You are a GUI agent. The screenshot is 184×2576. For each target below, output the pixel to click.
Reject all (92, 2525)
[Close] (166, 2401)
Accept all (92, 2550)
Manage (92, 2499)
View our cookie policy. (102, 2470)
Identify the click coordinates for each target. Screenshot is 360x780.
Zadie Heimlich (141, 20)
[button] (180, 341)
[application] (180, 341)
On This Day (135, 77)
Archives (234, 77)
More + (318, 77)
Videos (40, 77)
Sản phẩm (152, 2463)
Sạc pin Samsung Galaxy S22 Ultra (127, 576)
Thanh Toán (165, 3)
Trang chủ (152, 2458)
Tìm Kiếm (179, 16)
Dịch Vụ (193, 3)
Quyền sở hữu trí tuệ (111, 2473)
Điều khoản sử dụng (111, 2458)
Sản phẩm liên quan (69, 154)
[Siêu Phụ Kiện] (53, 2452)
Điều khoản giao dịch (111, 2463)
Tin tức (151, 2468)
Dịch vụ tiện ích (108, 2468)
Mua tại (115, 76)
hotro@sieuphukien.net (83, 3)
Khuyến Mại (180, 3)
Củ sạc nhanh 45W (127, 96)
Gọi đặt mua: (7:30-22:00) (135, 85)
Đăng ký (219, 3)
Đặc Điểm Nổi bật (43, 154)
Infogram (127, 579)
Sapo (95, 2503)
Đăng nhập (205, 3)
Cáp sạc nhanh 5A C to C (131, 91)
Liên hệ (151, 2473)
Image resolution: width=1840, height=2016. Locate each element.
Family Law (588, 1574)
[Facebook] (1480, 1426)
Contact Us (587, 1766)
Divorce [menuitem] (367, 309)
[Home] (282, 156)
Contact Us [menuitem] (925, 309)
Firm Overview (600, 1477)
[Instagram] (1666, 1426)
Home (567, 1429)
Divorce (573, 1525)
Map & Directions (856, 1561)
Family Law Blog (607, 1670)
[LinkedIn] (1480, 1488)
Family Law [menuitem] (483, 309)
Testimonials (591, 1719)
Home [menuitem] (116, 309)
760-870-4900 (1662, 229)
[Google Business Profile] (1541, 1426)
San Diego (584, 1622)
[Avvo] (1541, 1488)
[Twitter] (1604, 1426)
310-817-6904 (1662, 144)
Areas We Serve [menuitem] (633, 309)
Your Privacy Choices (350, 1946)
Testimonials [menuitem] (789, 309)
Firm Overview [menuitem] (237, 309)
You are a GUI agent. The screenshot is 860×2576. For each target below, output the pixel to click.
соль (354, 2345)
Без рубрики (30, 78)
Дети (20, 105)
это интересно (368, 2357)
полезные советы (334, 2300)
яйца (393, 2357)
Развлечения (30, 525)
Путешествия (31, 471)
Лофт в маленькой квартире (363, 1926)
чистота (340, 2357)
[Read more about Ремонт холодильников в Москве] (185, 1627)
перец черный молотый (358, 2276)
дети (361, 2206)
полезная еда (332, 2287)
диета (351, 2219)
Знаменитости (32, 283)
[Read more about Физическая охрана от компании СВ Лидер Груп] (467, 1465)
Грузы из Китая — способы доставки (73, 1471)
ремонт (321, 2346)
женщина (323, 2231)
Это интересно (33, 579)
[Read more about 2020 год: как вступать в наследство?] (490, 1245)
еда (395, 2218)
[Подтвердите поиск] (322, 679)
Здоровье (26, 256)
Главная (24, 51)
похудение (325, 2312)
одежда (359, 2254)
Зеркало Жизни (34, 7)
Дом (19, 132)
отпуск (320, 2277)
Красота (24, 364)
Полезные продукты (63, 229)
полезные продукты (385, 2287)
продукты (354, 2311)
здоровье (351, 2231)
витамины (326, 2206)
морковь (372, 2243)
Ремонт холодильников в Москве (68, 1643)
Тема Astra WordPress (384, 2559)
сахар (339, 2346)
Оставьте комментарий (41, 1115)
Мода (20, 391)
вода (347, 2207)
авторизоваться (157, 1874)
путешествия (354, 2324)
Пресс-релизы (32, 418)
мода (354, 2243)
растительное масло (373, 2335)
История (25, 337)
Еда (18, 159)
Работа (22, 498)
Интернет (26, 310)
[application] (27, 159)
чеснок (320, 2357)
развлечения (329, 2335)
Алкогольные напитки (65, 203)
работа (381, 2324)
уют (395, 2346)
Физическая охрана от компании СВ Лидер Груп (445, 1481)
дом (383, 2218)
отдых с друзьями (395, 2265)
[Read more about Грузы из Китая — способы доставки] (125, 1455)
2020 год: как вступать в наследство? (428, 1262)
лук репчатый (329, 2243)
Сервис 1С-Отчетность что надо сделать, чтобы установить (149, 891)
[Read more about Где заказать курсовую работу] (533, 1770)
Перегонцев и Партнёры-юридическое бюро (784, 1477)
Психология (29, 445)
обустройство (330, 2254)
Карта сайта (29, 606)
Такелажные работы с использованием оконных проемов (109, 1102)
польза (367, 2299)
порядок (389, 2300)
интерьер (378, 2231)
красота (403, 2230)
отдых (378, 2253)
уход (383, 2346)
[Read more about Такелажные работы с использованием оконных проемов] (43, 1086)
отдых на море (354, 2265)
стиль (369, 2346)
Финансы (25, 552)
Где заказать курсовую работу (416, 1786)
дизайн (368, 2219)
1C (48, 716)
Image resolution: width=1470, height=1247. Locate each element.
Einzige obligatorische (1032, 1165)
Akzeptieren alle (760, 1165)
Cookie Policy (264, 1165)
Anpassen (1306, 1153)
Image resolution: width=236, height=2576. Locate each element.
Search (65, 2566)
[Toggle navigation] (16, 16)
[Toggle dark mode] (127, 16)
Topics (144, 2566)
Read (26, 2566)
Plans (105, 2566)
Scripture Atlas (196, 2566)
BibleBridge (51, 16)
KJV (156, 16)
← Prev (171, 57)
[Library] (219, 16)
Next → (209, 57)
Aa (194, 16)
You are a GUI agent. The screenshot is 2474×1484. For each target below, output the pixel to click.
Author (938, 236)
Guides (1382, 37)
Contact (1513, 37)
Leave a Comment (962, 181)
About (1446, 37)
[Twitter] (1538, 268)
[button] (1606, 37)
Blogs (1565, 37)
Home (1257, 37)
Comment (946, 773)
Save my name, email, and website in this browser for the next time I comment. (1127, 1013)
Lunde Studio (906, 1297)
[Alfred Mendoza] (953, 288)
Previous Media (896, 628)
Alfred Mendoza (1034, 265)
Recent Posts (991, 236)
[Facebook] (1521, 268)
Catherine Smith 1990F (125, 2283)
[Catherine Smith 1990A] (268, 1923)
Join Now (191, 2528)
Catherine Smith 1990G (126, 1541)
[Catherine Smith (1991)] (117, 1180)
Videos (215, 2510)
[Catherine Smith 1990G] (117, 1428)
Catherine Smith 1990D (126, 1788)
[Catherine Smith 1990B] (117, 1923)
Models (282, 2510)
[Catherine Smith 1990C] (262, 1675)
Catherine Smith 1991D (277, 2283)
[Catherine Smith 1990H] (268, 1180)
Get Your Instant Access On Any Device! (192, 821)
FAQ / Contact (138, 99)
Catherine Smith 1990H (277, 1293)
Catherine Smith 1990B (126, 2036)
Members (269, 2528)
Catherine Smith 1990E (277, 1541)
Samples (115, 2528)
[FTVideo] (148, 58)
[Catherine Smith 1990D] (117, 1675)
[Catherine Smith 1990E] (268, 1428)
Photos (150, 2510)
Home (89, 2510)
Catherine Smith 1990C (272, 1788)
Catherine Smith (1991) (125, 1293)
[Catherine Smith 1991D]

━━━

__EXERCISE__.
Nothing in the data may change. Give it again in full.

__EXERCISE SOLUTION__.
You are a GUI agent. The screenshot is 184×2576. For each target below, output the pixel to click.
Reject all (92, 2525)
[Close] (166, 2401)
Accept all (92, 2550)
Manage (92, 2499)
View our cookie policy. (102, 2470)
Identify the click coordinates for each target. Screenshot is 360x780.
Zadie Heimlich (141, 20)
[button] (180, 341)
[application] (180, 341)
On This Day (135, 77)
Archives (234, 77)
More + (318, 77)
Videos (40, 77)
Sản phẩm (152, 2463)
Sạc pin Samsung Galaxy S22 Ultra (127, 576)
Thanh Toán (165, 3)
Trang chủ (152, 2458)
Tìm Kiếm (179, 16)
Dịch Vụ (193, 3)
Quyền sở hữu trí tuệ (111, 2473)
Điều khoản sử dụng (111, 2458)
Sản phẩm liên quan (69, 154)
[Siêu Phụ Kiện] (53, 2452)
Điều khoản giao dịch (111, 2463)
Tin tức (151, 2468)
Dịch vụ tiện ích (108, 2468)
Mua tại (115, 76)
hotro@sieuphukien.net (83, 3)
Khuyến Mại (180, 3)
Củ sạc nhanh 45W (127, 96)
Gọi đặt mua: (7:30-22:00) (135, 85)
Đăng ký (219, 3)
Đặc Điểm Nổi bật (43, 154)
Infogram (127, 579)
Sapo (95, 2503)
Đăng nhập (205, 3)
Cáp sạc nhanh 5A C to C (131, 91)
Liên hệ (151, 2473)
Image resolution: width=1840, height=2016. Locate each element.
Family Law (588, 1574)
[Facebook] (1480, 1426)
Contact Us (587, 1766)
Divorce [menuitem] (367, 309)
[Home] (282, 156)
Contact Us [menuitem] (925, 309)
Firm Overview (600, 1477)
[Instagram] (1666, 1426)
Home (567, 1429)
Divorce (573, 1525)
Map & Directions (856, 1561)
Family Law Blog (607, 1670)
[LinkedIn] (1480, 1488)
Family Law [menuitem] (483, 309)
Testimonials (591, 1719)
Home [menuitem] (116, 309)
760-870-4900 (1662, 229)
[Google Business Profile] (1541, 1426)
San Diego (584, 1622)
[Avvo] (1541, 1488)
[Twitter] (1604, 1426)
310-817-6904 (1662, 144)
Areas We Serve [menuitem] (633, 309)
Your Privacy Choices (350, 1946)
Testimonials [menuitem] (789, 309)
Firm Overview [menuitem] (237, 309)
You are a GUI agent. The screenshot is 860×2576. For each target below, output the pixel to click.
соль (354, 2345)
Без рубрики (30, 78)
Дети (20, 105)
это интересно (368, 2357)
полезные советы (334, 2300)
яйца (393, 2357)
Развлечения (30, 525)
Путешествия (31, 471)
Лофт в маленькой квартире (363, 1926)
чистота (340, 2357)
[Read more about Ремонт холодильников в Москве] (185, 1627)
перец черный молотый (358, 2276)
дети (361, 2206)
полезная еда (332, 2287)
диета (351, 2219)
Знаменитости (32, 283)
[Read more about Физическая охрана от компании СВ Лидер Груп] (467, 1465)
Грузы из Китая — способы доставки (73, 1471)
ремонт (321, 2346)
женщина (323, 2231)
Это интересно (33, 579)
[Read more about 2020 год: как вступать в наследство?] (490, 1245)
еда (395, 2218)
[Подтвердите поиск] (322, 679)
Здоровье (26, 256)
Главная (24, 51)
похудение (325, 2312)
одежда (359, 2254)
Зеркало Жизни (34, 7)
Дом (19, 132)
отпуск (320, 2277)
Красота (24, 364)
Полезные продукты (63, 229)
полезные продукты (385, 2287)
продукты (354, 2311)
здоровье (351, 2231)
витамины (326, 2206)
морковь (372, 2243)
Ремонт холодильников в Москве (68, 1643)
Тема Astra WordPress (384, 2559)
сахар (339, 2346)
Оставьте комментарий (41, 1115)
Мода (20, 391)
вода (347, 2207)
авторизоваться (157, 1874)
путешествия (354, 2324)
Пресс-релизы (32, 418)
мода (354, 2243)
растительное масло (373, 2335)
История (25, 337)
Еда (18, 159)
Работа (22, 498)
Интернет (26, 310)
[application] (27, 159)
чеснок (320, 2357)
развлечения (329, 2335)
Алкогольные напитки (65, 203)
работа (381, 2324)
уют (395, 2346)
Физическая охрана от компании СВ Лидер Груп (445, 1481)
дом (383, 2218)
отдых с друзьями (395, 2265)
[Read more about Грузы из Китая — способы доставки] (125, 1455)
2020 год: как вступать в наследство? (428, 1262)
лук репчатый (329, 2243)
Сервис 1С-Отчетность что надо сделать, чтобы установить (149, 891)
[Read more about Где заказать курсовую работу] (533, 1770)
Перегонцев и Партнёры-юридическое бюро (784, 1477)
Психология (29, 445)
обустройство (330, 2254)
Карта сайта (29, 606)
Такелажные работы с использованием оконных проемов (109, 1102)
польза (367, 2299)
порядок (389, 2300)
интерьер (378, 2231)
красота (403, 2230)
отдых (378, 2253)
уход (383, 2346)
[Read more about Такелажные работы с использованием оконных проемов] (43, 1086)
отдых на море (354, 2265)
стиль (369, 2346)
Финансы (25, 552)
Где заказать курсовую работу (416, 1786)
дизайн (368, 2219)
1C (48, 716)
Image resolution: width=1470, height=1247. Locate each element.
Einzige obligatorische (1032, 1165)
Akzeptieren alle (760, 1165)
Cookie Policy (264, 1165)
Anpassen (1306, 1153)
Image resolution: width=236, height=2576. Locate each element.
Search (65, 2566)
[Toggle navigation] (16, 16)
[Toggle dark mode] (127, 16)
Topics (144, 2566)
Read (26, 2566)
Plans (105, 2566)
Scripture Atlas (196, 2566)
BibleBridge (51, 16)
KJV (156, 16)
← Prev (171, 57)
[Library] (219, 16)
Next → (209, 57)
Aa (194, 16)
You are a GUI agent. The screenshot is 2474×1484. For each target below, output the pixel to click.
Author (938, 236)
Guides (1382, 37)
Contact (1513, 37)
Leave a Comment (962, 181)
About (1446, 37)
[Twitter] (1538, 268)
[button] (1606, 37)
Blogs (1565, 37)
Home (1257, 37)
Comment (946, 773)
Save my name, email, and website in this browser for the next time I comment. (1127, 1013)
Lunde Studio (906, 1297)
[Alfred Mendoza] (953, 288)
Previous Media (896, 628)
Alfred Mendoza (1034, 265)
Recent Posts (991, 236)
[Facebook] (1521, 268)
Catherine Smith 1990F (125, 2283)
[Catherine Smith 1990A] (268, 1923)
Join Now (191, 2528)
Catherine Smith 1990G (126, 1541)
[Catherine Smith (1991)] (117, 1180)
Videos (215, 2510)
[Catherine Smith 1990G] (117, 1428)
Catherine Smith 1990D (126, 1788)
[Catherine Smith 1990B] (117, 1923)
Models (282, 2510)
[Catherine Smith 1990C] (262, 1675)
Catherine Smith 1991D (277, 2283)
[Catherine Smith 1990H] (268, 1180)
Get Your Instant Access On Any Device! (192, 821)
FAQ / Contact (138, 99)
Catherine Smith 1990H (277, 1293)
Catherine Smith 1990B (126, 2036)
Members (269, 2528)
Catherine Smith 1990E (277, 1541)
Samples (115, 2528)
[FTVideo] (148, 58)
[Catherine Smith 1990D] (117, 1675)
[Catherine Smith 1990E] (268, 1428)
Photos (150, 2510)
Home (89, 2510)
Catherine Smith 1990C (272, 1788)
Catherine Smith (1991) (125, 1293)
[Catherine Smith 1991D]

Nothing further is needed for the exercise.